Hand gesture recognition has started playing a major role in various human–computer interaction applications. Both non-vision and vision-based approaches have been used to achieve hand gesture recognition. An example of a non-vision approach was reported in [1] where finger bending was detected by a pair of wired gloves. In general, vision-based approaches are more natural as they require no hand fitting devices. Vision-based approaches can be divided into active and passive sensing. Active sensing approaches have proven successful for gesture recognition, in particular through the use of Kinect [2, 3] and time-of-flight cameras [4]. However, these approaches have challenges to overcome when it comes to deploying them on resource constraint and computation-limited devices such as smart phones.
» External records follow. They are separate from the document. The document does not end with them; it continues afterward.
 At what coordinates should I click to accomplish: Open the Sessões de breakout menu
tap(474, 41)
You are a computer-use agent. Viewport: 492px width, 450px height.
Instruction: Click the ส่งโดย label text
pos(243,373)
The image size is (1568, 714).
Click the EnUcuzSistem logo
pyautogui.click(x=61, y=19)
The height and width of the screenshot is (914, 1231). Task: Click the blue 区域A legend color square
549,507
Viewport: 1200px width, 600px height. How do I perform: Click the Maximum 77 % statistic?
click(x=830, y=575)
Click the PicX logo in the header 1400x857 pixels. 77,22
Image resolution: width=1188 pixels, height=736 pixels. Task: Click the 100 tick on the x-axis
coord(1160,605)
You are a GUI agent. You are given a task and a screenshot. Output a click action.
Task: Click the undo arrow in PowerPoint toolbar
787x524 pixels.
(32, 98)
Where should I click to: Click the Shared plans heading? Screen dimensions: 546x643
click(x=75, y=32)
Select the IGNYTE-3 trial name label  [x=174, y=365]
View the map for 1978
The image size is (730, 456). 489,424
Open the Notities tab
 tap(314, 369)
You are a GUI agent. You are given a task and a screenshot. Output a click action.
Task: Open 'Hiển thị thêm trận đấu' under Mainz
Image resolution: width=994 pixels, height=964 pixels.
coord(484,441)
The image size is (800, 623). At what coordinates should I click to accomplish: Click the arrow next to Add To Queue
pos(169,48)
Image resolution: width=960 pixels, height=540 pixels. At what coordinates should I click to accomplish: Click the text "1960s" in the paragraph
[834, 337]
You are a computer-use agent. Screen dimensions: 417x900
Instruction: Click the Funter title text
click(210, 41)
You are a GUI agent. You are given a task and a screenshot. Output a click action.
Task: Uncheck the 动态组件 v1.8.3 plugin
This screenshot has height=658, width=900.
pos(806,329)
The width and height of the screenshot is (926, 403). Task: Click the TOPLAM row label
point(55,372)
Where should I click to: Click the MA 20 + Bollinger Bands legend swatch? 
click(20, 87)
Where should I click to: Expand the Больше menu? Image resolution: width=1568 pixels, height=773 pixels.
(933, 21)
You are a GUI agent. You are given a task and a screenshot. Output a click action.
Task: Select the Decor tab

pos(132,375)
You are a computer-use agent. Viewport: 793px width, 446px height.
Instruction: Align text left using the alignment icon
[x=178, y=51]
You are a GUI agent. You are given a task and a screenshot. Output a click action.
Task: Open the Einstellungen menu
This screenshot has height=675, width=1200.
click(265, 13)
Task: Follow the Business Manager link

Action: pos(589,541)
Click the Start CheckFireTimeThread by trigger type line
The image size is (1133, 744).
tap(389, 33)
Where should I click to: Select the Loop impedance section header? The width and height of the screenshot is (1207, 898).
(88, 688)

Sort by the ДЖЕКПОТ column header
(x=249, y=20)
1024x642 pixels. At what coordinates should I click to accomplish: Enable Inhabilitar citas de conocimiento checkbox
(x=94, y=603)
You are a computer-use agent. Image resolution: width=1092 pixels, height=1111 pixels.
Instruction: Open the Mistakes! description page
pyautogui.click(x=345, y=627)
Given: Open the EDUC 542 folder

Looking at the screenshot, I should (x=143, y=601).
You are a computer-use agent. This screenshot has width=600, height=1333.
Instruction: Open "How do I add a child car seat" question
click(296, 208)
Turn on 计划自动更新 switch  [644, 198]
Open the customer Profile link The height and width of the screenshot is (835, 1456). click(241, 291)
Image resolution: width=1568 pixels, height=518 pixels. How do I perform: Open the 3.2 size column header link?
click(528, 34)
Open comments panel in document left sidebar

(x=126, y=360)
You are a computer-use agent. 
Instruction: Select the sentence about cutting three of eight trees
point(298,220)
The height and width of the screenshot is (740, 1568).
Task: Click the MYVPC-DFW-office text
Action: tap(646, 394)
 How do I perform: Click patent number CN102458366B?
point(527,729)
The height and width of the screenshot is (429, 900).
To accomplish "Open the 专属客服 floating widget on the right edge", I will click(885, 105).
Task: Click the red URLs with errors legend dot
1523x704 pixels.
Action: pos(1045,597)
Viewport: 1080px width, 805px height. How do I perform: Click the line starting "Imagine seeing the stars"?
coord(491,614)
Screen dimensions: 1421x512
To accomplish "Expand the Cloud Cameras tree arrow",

Many passive vision-based hand gesture recognition techniques have been introduced in the literature, e.g. [57], where images from a single camera are used to achieve gesture recognition. Hand gestures can be classified into two categories: static and motional gestures. A recognition technique for static gestures was reported in [8], where features derived from elastic graph matching were used to identify hand postures in complex backgrounds leading to a recognition rate of 85 %. In [9], a learning approach based on a disjunctive normal form was used leading to a recognition rate of 93 %. This approach involved the use of normalized hand moments and compactness. In [10], finger spell recognition was achieved at the processing rate of 125 ms per image frame using the CamShift algorithm. In [11], principal component analysis was used for hand gesture recognition. As far as motional hand gesture recognition is concerned, the following three major approaches have been utilized: optical flow, model-based and HMM. In [5], a hand gesture model was devised using an Adaboost classifier and Haar features together with a Kalman predictor to cope with false detection. In [7], a model-based tracking of hand gestures was considered. The HMM approach to hand gesture recognition was covered in [12].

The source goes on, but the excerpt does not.